Exercise task — Copy out, word for word, the entries below from the line containing "Task: Click the up-down" through the end of the entries.

** BEGIN Record set **

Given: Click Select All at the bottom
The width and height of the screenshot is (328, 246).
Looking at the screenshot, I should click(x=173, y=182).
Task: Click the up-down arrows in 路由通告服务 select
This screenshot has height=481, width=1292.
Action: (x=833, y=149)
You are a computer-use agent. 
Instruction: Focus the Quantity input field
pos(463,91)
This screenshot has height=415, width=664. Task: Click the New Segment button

** END Record set **

Result below —
Task: Click the up-down arrows in 路由通告服务 select
This screenshot has height=481, width=1292.
Action: (x=833, y=149)
You are a computer-use agent. 
Instruction: Focus the Quantity input field
pos(463,91)
This screenshot has height=415, width=664. Task: Click the New Segment button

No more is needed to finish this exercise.